→ **Datos del ejercicio**:
****

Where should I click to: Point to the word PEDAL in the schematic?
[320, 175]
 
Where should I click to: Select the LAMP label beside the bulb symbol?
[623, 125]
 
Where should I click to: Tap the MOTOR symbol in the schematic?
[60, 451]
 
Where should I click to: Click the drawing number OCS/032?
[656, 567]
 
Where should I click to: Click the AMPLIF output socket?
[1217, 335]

****

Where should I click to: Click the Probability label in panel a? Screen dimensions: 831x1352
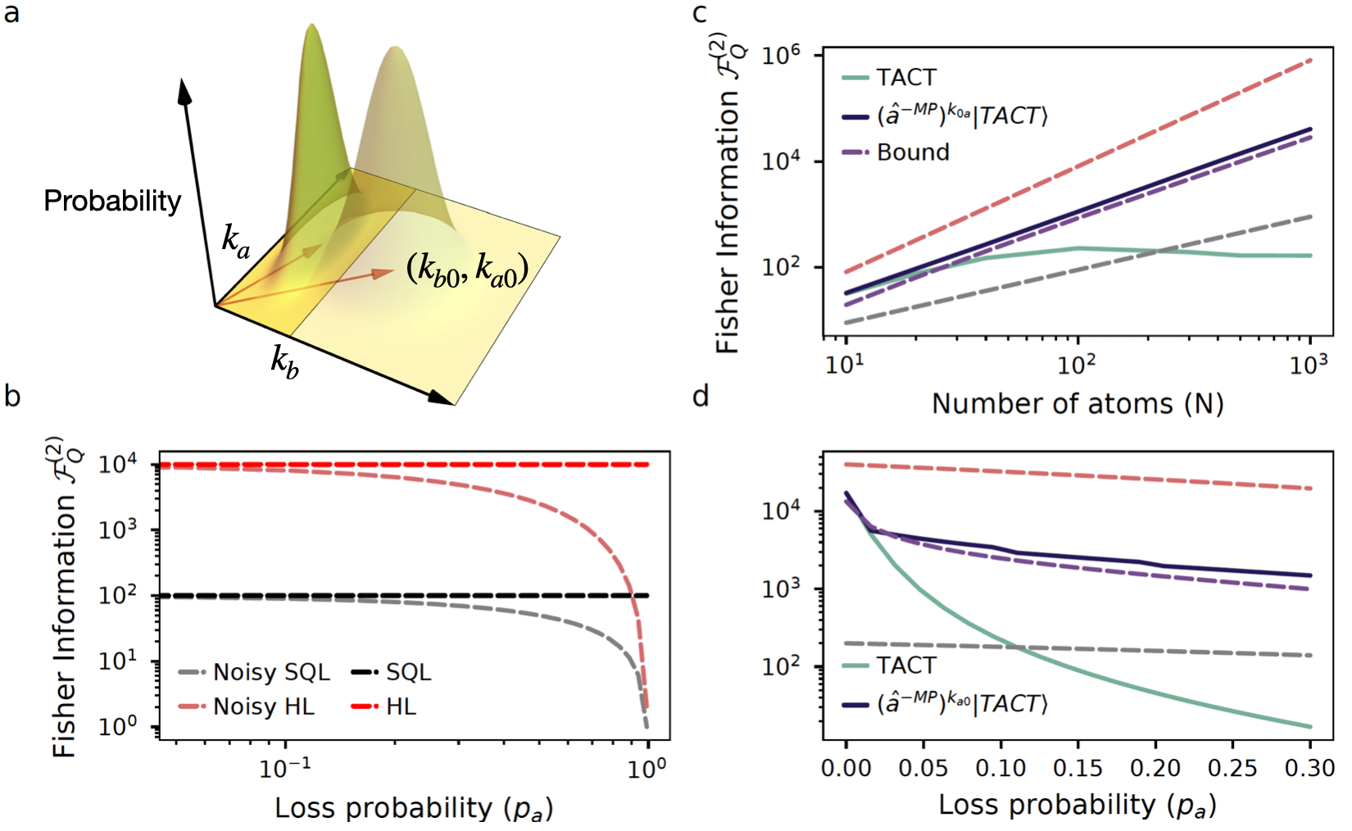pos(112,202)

****

→ **Tarea**: Convierte en una tabla Markdown el tramo que va desde la línea que contiene "Where should I click to: Point" hasta la que contiene "[1217, 335]", ambas incluidas, sin las líneas en blanco. Usa las columnas "N.º", con el número de fila, y "Línea", con el texto de la línea.

→ **Respuesta**:
| N.º | Línea |
|---|---|
| 1 | Where should I click to: Point to the word PEDAL in the schematic? |
| 2 | [320, 175] |
| 3 | Where should I click to: Select the LAMP label beside the bulb symbol? |
| 4 | [623, 125] |
| 5 | Where should I click to: Tap the MOTOR symbol in the schematic? |
| 6 | [60, 451] |
| 7 | Where should I click to: Click the drawing number OCS/032? |
| 8 | [656, 567] |
| 9 | Where should I click to: Click the AMPLIF output socket? |
| 10 | [1217, 335] |